* **Dataset content**:
▬▬▬▬▬▬

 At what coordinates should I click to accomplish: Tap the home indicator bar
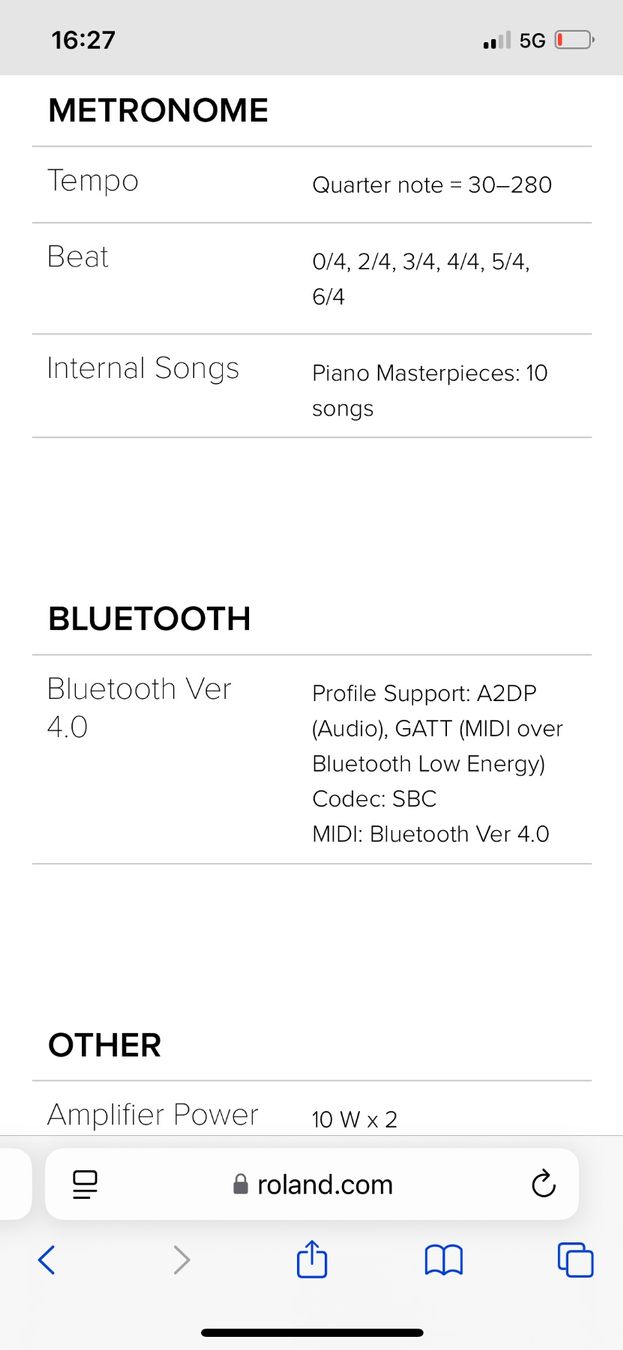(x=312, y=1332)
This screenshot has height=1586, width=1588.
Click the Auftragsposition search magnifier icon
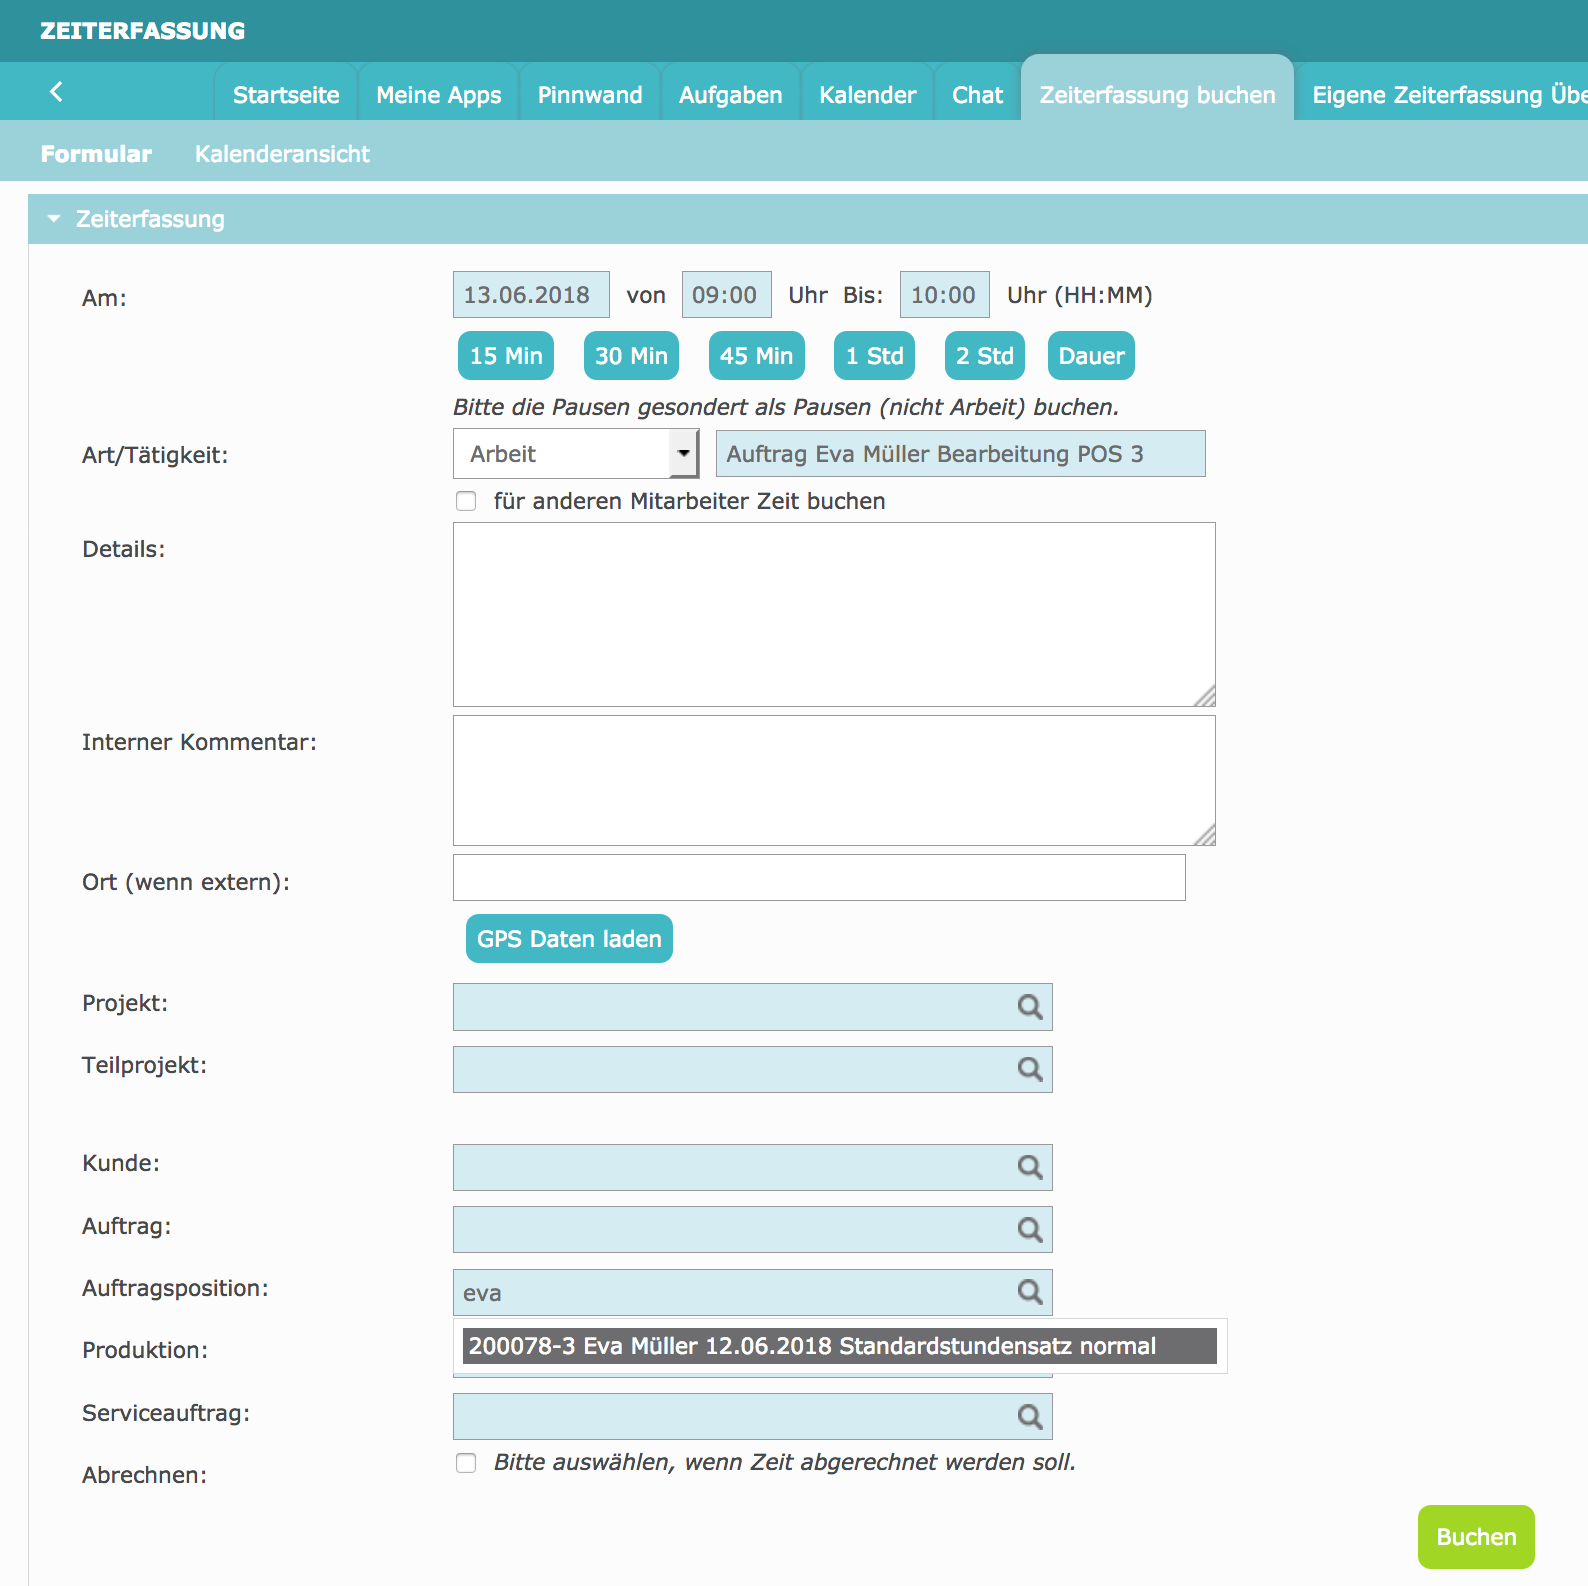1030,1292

▬▬▬▬▬▬

* **Task prompt**:
Your copy should hold exactly the lines from the one that contains "This screenshot has height=1586, width=1588." through the final line of the data, both ends included, and no pictures.

* **Response to the exercise**:
This screenshot has height=1586, width=1588.
Click the Auftragsposition search magnifier icon
1030,1292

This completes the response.